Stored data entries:
+---+

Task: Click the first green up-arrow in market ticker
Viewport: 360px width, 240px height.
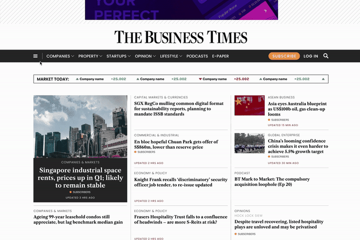Action: click(x=77, y=79)
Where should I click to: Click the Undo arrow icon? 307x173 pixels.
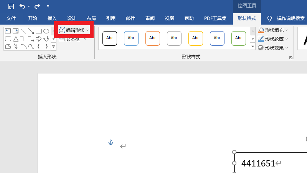point(23,6)
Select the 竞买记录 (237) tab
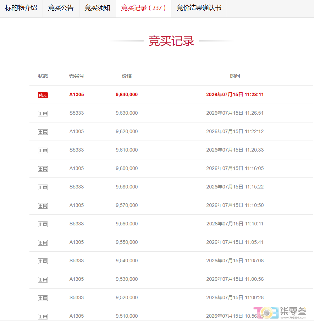 (x=143, y=8)
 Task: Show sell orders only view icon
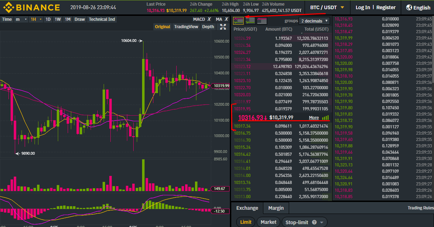pos(262,21)

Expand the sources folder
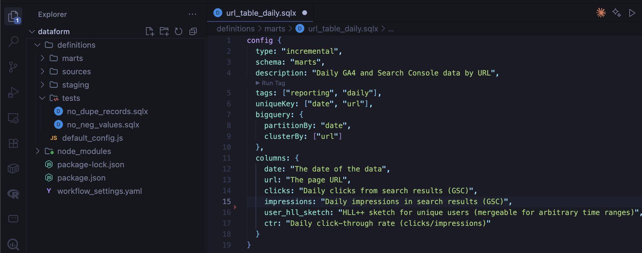(76, 72)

+---+

*Action item*. An exact copy is needed of every line from the one holding "Task: Show sell orders only view icon" to the end of the entries above, both ends kept and each picture dropped.

*Task response*.
 Task: Show sell orders only view icon
pos(262,21)

Expand the sources folder
(76, 72)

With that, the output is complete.